TASK DETAILS
Please convert the data below into a JSON list of strings with one string per line, skipping blank lines and leaving the pictures out.
** start of DATA PROVIDED **
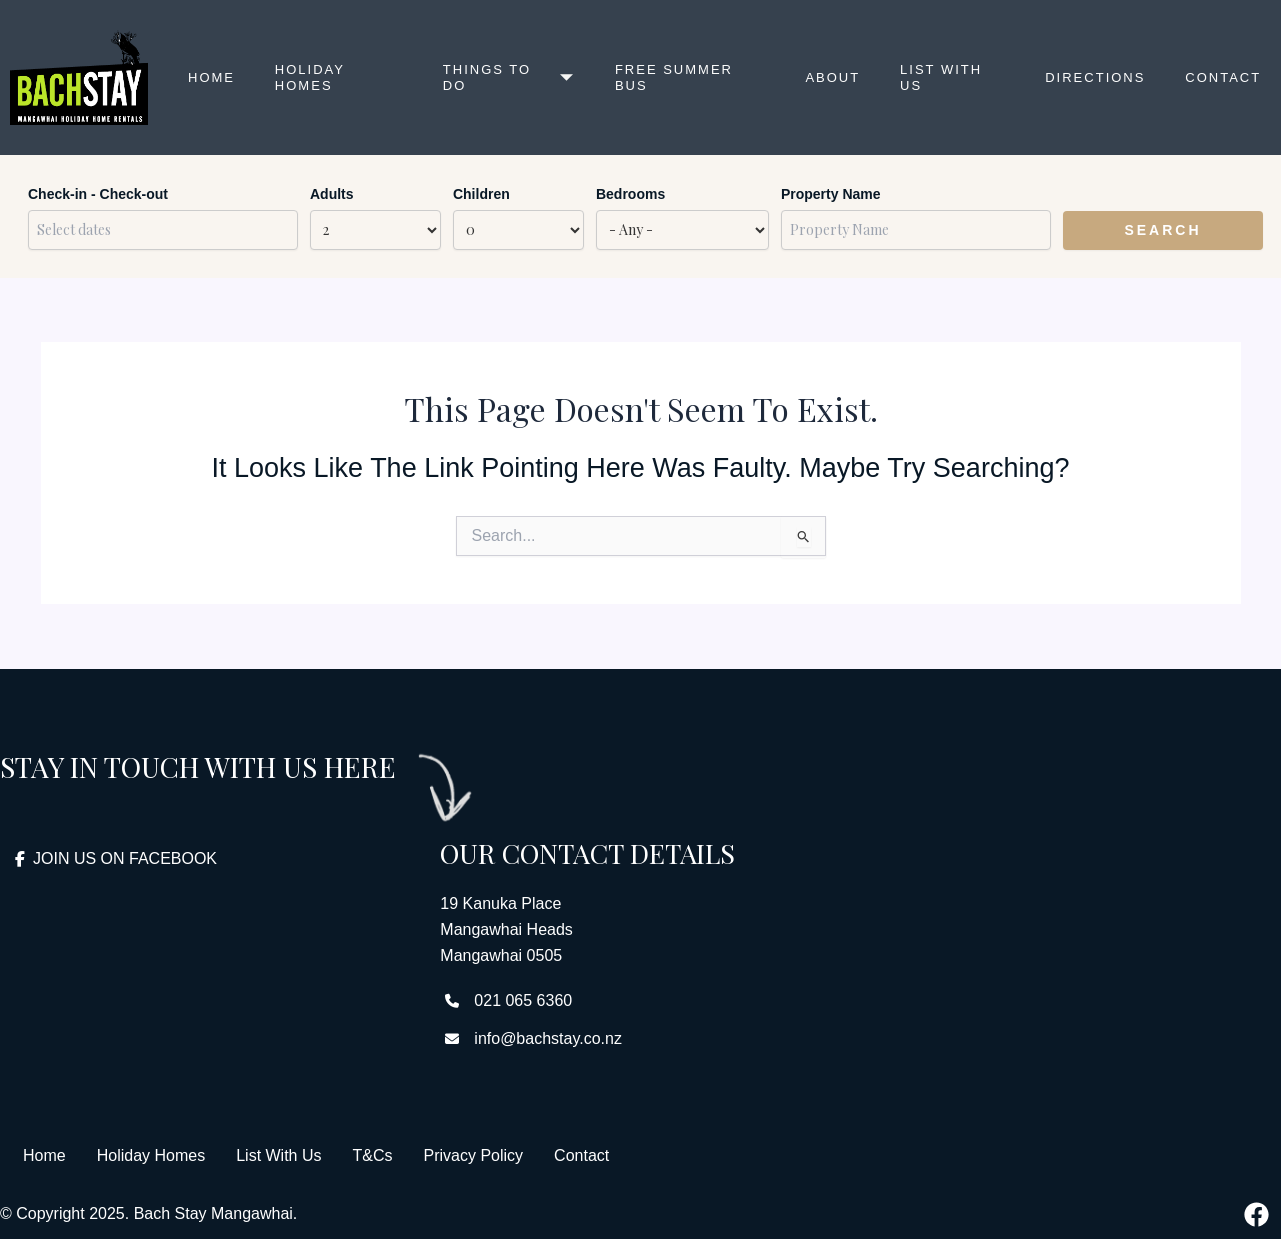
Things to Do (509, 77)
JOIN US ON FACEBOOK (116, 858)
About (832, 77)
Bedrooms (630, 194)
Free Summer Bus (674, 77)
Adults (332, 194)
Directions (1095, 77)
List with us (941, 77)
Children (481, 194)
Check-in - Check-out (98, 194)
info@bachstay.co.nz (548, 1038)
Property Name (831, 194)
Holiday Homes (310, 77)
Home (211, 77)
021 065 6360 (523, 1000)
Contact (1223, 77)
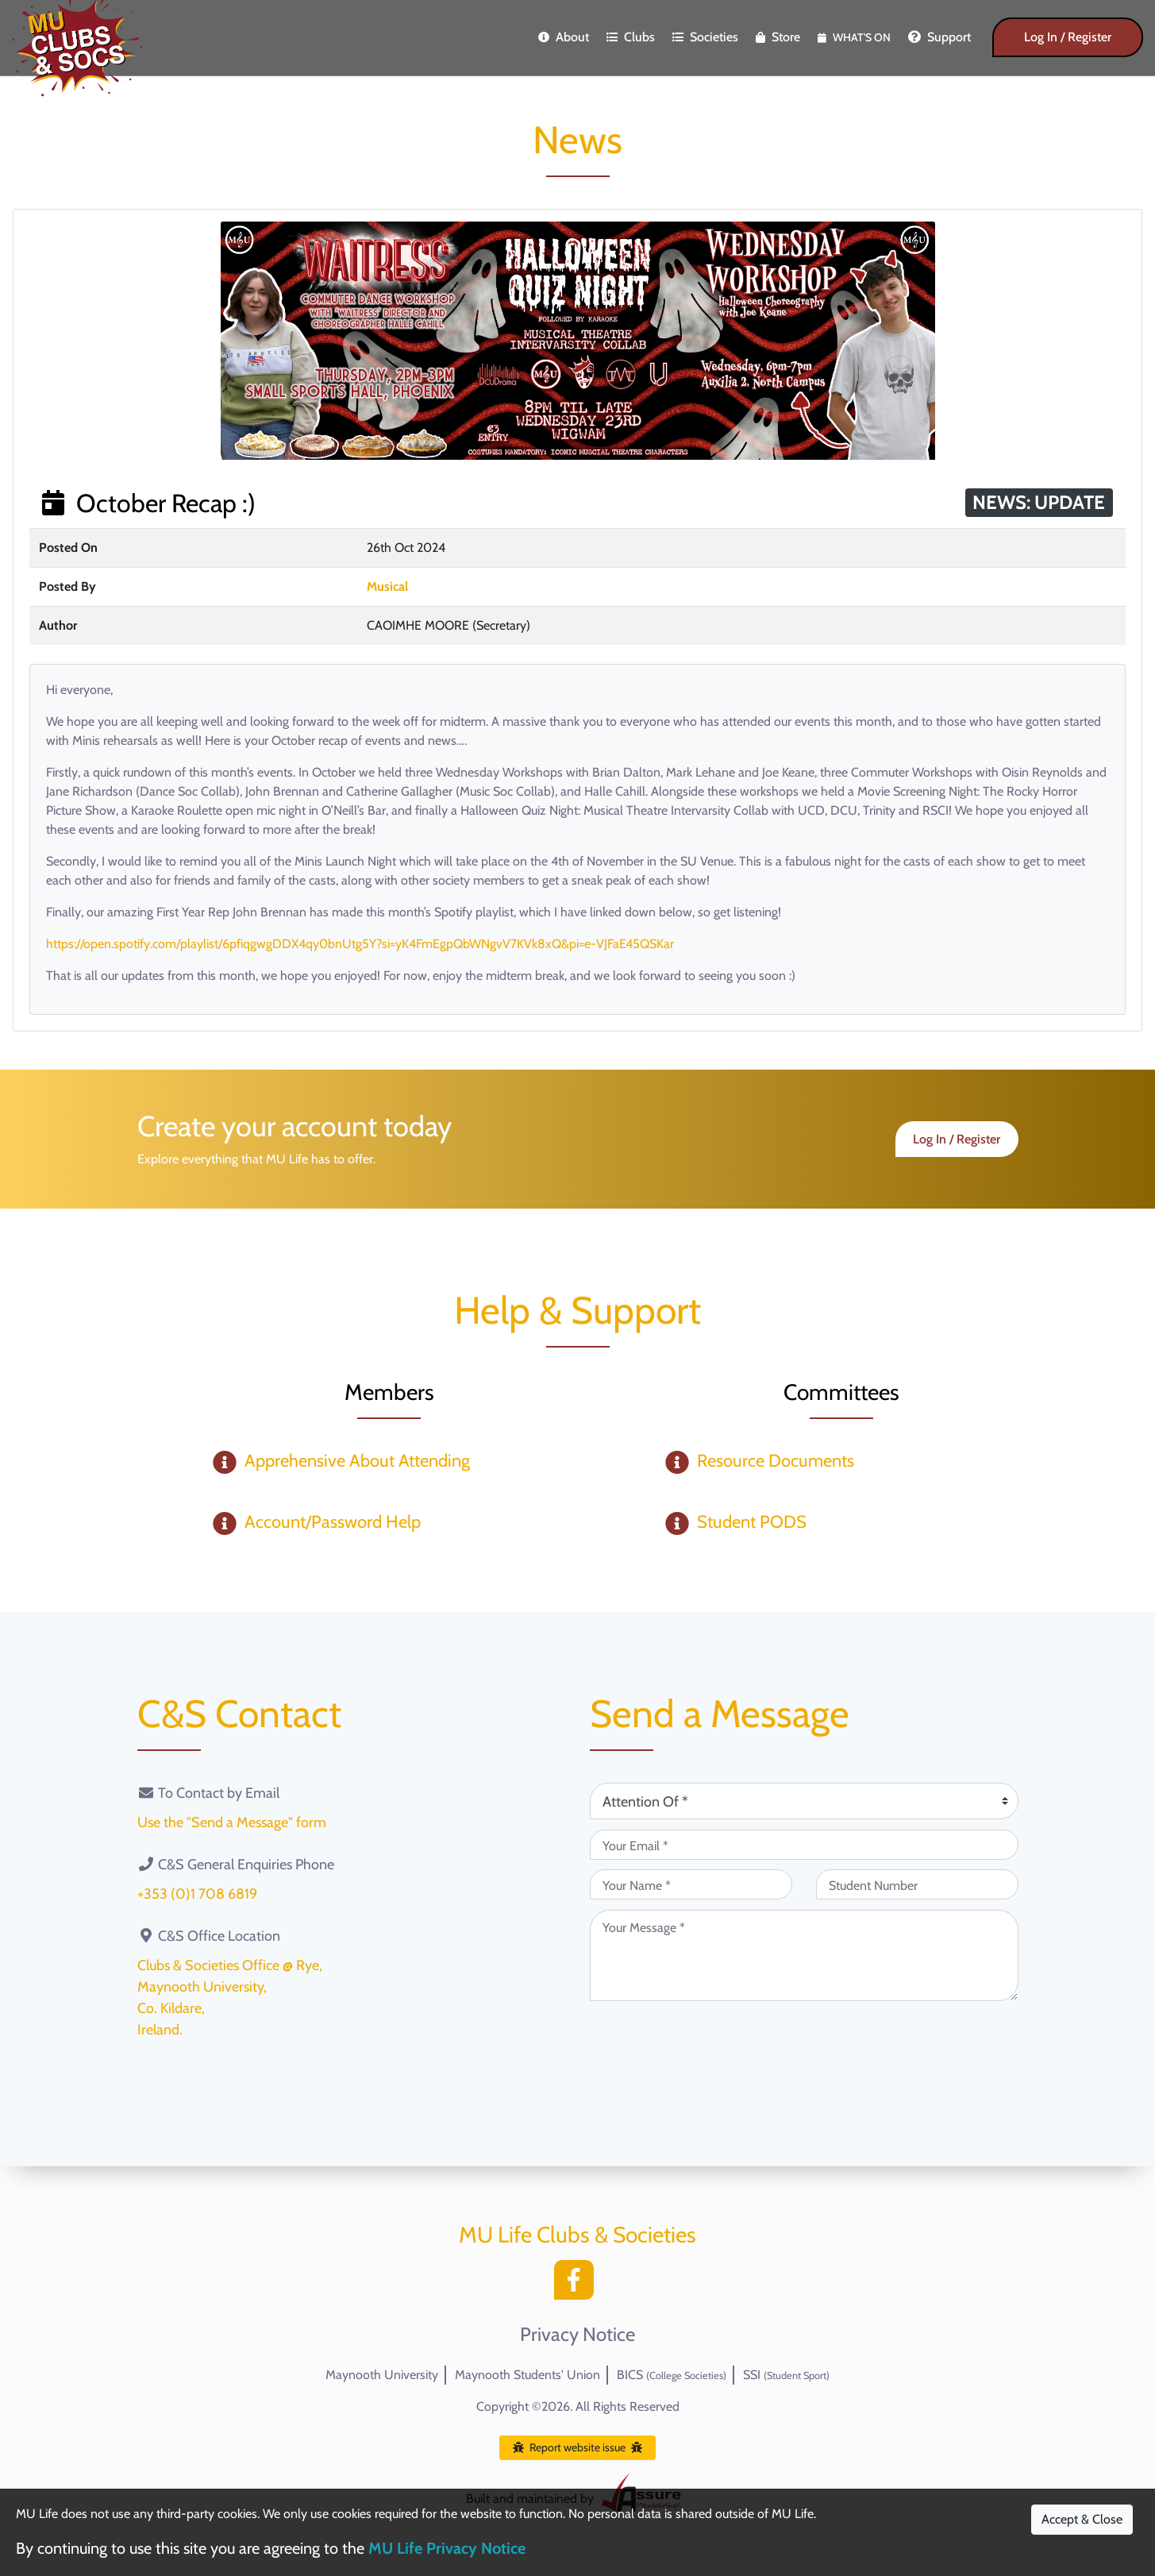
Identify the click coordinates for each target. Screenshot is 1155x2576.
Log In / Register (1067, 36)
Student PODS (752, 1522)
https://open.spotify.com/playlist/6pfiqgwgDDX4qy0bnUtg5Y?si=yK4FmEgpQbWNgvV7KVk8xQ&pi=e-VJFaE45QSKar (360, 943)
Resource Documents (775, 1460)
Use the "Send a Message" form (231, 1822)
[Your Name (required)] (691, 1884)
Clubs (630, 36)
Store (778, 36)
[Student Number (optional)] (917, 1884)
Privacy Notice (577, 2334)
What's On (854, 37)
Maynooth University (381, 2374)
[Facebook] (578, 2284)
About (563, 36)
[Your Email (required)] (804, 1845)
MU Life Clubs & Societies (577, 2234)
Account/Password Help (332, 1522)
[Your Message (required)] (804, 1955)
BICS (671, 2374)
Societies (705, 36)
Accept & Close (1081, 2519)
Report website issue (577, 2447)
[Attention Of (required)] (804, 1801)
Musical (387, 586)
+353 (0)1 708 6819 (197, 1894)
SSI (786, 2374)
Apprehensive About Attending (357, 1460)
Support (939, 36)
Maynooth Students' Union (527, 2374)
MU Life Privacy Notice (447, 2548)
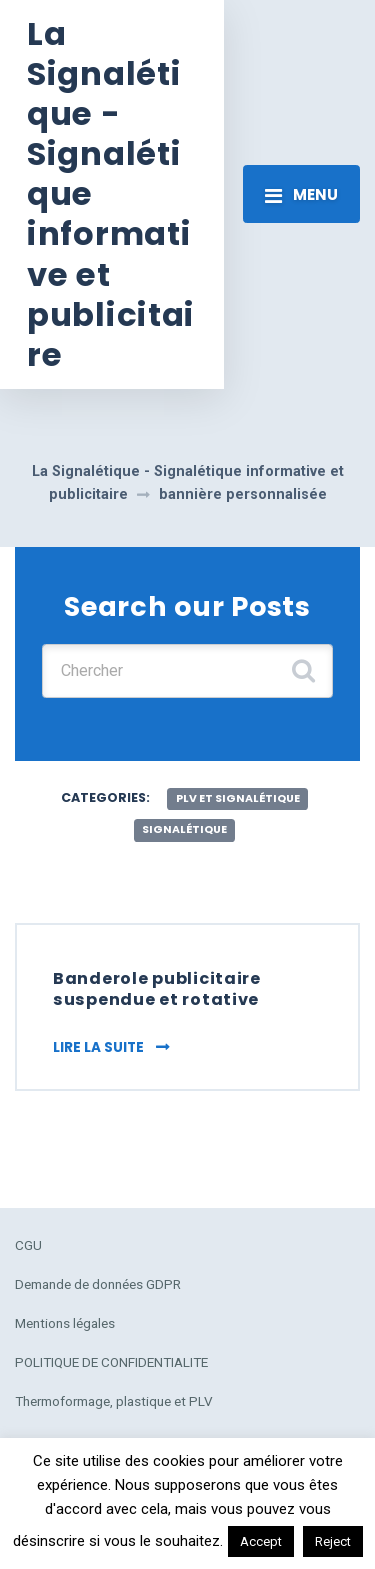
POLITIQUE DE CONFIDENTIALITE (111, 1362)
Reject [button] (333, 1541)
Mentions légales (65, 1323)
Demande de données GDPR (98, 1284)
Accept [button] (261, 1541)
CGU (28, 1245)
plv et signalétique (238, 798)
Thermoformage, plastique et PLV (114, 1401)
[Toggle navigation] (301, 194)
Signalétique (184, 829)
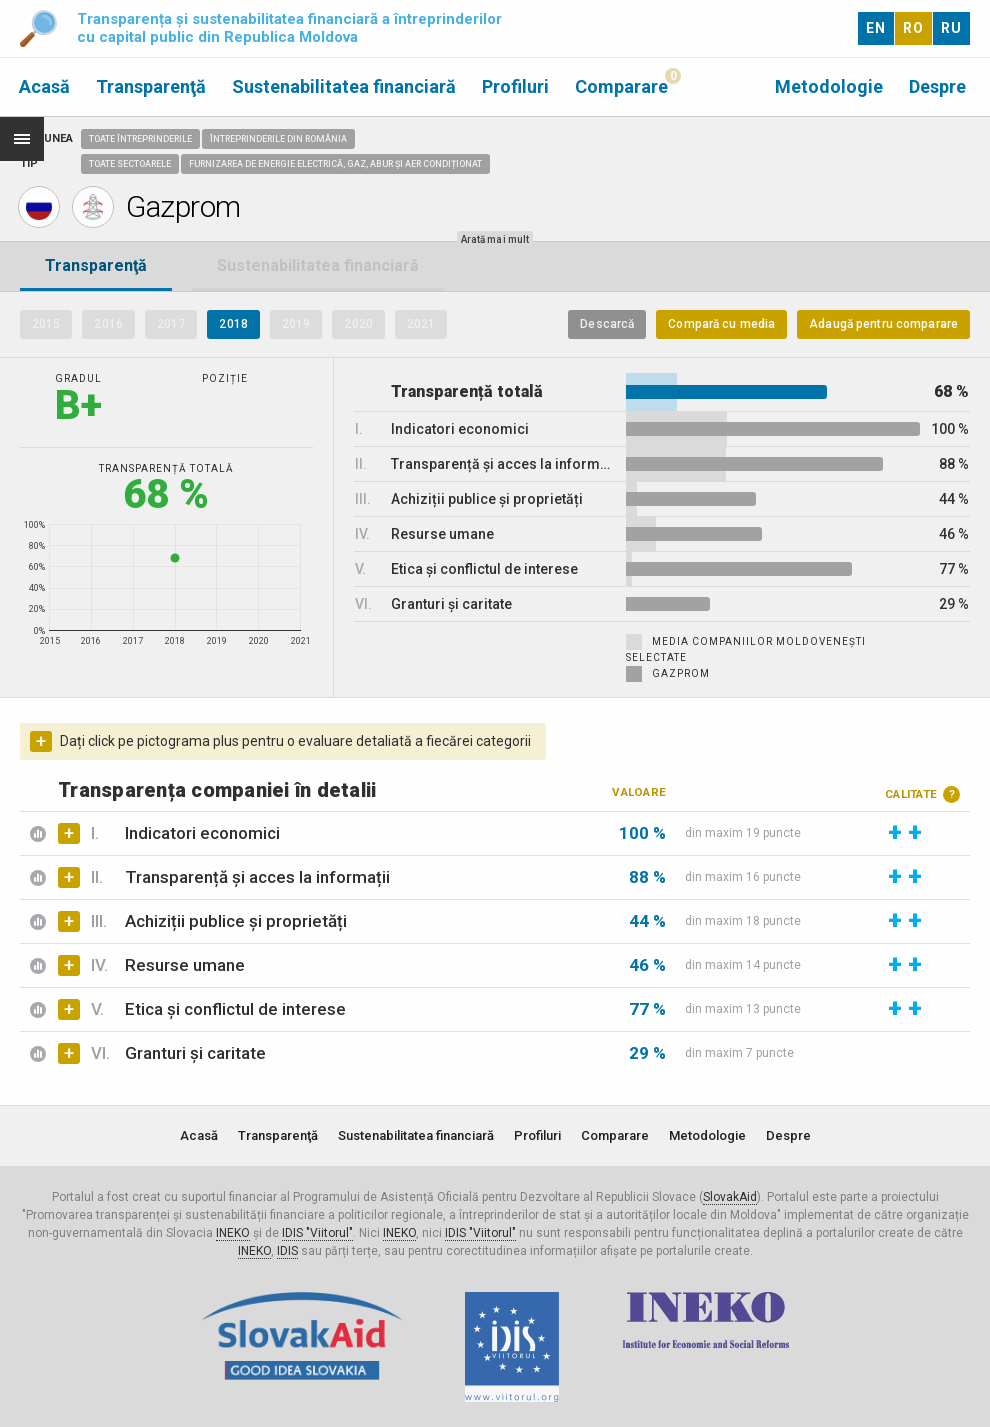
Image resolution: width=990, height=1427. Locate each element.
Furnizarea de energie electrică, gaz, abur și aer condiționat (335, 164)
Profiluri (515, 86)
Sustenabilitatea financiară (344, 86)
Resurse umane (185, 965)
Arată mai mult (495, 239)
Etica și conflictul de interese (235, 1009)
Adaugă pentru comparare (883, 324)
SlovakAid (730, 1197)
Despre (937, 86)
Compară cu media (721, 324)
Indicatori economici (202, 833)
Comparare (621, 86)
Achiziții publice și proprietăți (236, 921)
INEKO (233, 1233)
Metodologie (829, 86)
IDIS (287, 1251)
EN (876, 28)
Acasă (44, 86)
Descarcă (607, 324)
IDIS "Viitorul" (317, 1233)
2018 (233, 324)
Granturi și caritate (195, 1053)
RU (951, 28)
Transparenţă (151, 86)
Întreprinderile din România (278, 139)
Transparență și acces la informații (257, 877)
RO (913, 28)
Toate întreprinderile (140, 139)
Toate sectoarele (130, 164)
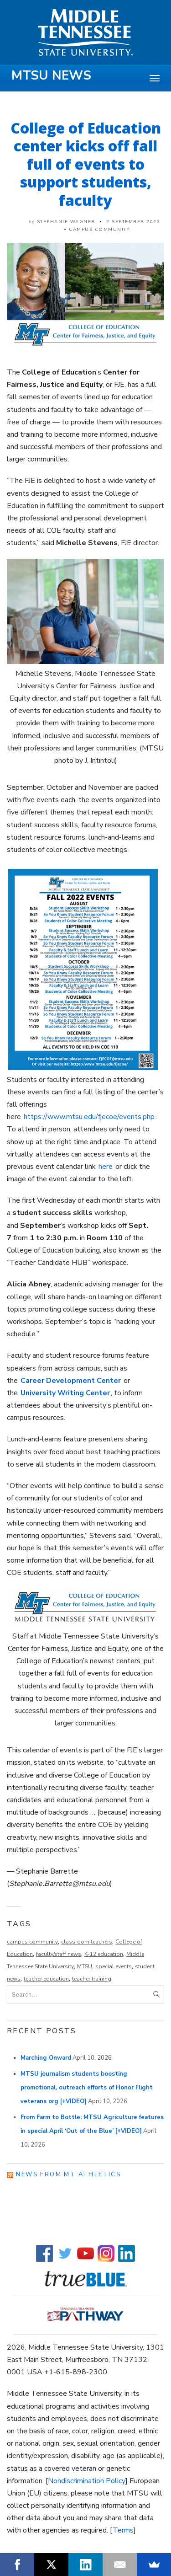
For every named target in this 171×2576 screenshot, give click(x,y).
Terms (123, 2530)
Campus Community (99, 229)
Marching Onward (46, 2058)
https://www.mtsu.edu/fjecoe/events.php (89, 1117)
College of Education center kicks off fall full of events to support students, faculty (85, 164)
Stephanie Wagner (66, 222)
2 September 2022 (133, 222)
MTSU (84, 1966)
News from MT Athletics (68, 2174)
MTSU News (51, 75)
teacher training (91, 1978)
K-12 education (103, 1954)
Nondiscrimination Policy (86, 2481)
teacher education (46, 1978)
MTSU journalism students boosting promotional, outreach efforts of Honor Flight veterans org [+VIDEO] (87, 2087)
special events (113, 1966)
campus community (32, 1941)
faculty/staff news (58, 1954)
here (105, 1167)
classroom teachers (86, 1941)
** end of DATA PROVIDED **
EXERCISE RESULT
[
  "Things to Do (509, 77)",
  "JOIN US ON FACEBOOK (116, 858)",
  "About (832, 77)",
  "Bedrooms (630, 194)",
  "Free Summer Bus (674, 77)",
  "Adults (332, 194)",
  "Directions (1095, 77)",
  "List with us (941, 77)",
  "Children (481, 194)",
  "Check-in - Check-out (98, 194)",
  "info@bachstay.co.nz (548, 1038)",
  "Property Name (831, 194)",
  "Holiday Homes (310, 77)",
  "Home (211, 77)",
  "021 065 6360 (523, 1000)",
  "Contact (1223, 77)",
  "Identify the click coordinates for each target. Screenshot is 1155x2576.",
  "Log In / Register (1067, 36)",
  "Student PODS (752, 1522)",
  "https://open.spotify.com/playlist/6pfiqgwgDDX4qy0bnUtg5Y?si=yK4FmEgpQbWNgvV7KVk8xQ&pi=e-VJFaE45QSKar (360, 943)",
  "Resource Documents (775, 1460)",
  "Use the \"Send a Message\" form (231, 1822)",
  "[Your Name (required)] (691, 1884)",
  "Clubs (630, 36)",
  "Store (778, 36)",
  "[Student Number (optional)] (917, 1884)",
  "Privacy Notice (577, 2334)",
  "What's On (854, 37)",
  "Maynooth University (381, 2374)",
  "[Facebook] (578, 2284)",
  "About (563, 36)",
  "[Your Email (required)] (804, 1845)",
  "MU Life Clubs & Societies (577, 2234)",
  "Account/Password Help (332, 1522)",
  "[Your Message (required)] (804, 1955)",
  "BICS (671, 2374)",
  "Societies (705, 36)",
  "Accept & Close (1081, 2519)",
  "Report website issue (577, 2447)",
  "[Attention Of (required)] (804, 1801)",
  "Musical (387, 586)",
  "+353 (0)1 708 6819 (197, 1894)",
  "SSI (786, 2374)",
  "Apprehensive About Attending (357, 1460)",
  "Support (939, 36)",
  "Maynooth Students' Union (527, 2374)",
  "MU Life Privacy Notice (447, 2548)",
  "POLITIQUE DE CONFIDENTIALITE (111, 1362)",
  "Reject [button] (333, 1541)",
  "Mentions légales (65, 1323)",
  "Demande de données GDPR (98, 1284)",
  "Accept [button] (261, 1541)",
  "CGU (28, 1245)",
  "plv et signalétique (238, 798)",
  "Thermoformage, plastique et PLV (114, 1401)",
  "[Toggle navigation] (301, 194)",
  "Signalétique (184, 829)",
  "Image resolution: width=990, height=1427. Locate each element.",
  "Furnizarea de energie electrică, gaz, abur și aer condiționat (335, 164)",
  "Profiluri (515, 86)",
  "Sustenabilitatea financiară (344, 86)",
  "Resurse umane (185, 965)",
  "Arată mai mult (495, 239)",
  "Etica și conflictul de interese (235, 1009)",
  "Adaugă pentru comparare (883, 324)",
  "SlovakAid (730, 1197)",
  "Despre (937, 86)",
  "Compară cu media (721, 324)",
  "Indicatori economici (202, 833)",
  "Comparare (621, 86)",
  "Achiziții publice și proprietăți (236, 921)",
  "INEKO (233, 1233)",
  "Metodologie (829, 86)",
  "IDIS (287, 1251)",
  "EN (876, 28)",
  "Acasă (44, 86)",
  "Descarcă (607, 324)",
  "IDIS \"Viitorul\" (317, 1233)",
  "2018 (233, 324)",
  "Granturi și caritate (195, 1053)",
  "RU (951, 28)",
  "Transparenţă (151, 86)",
  "Întreprinderile din România (278, 139)",
  "Transparență și acces la informații (257, 877)",
  "RO (913, 28)",
  "Toate întreprinderile (140, 139)",
  "Toate sectoarele (130, 164)",
  "For every named target in this 171×2576 screenshot, give click(x,y).",
  "Terms (123, 2530)",
  "Campus Community (99, 229)",
  "Marching Onward (46, 2058)",
  "https://www.mtsu.edu/fjecoe/events.php (89, 1117)",
  "College of Education center kicks off fall full of events to support students, faculty (85, 164)",
  "Stephanie Wagner (66, 222)",
  "2 September 2022 (133, 222)",
  "MTSU (84, 1966)",
  "News from MT Athletics (68, 2174)",
  "MTSU News (51, 75)",
  "teacher training (91, 1978)",
  "K-12 education (103, 1954)",
  "Nondiscrimination Policy (86, 2481)",
  "teacher education (46, 1978)",
  "MTSU journalism students boosting promotional, outreach efforts of Honor Flight veterans org [+VIDEO] (87, 2087)",
  "special events (113, 1966)",
  "campus community (32, 1941)",
  "faculty/staff news (58, 1954)",
  "here (105, 1167)",
  "classroom teachers (86, 1941)"
]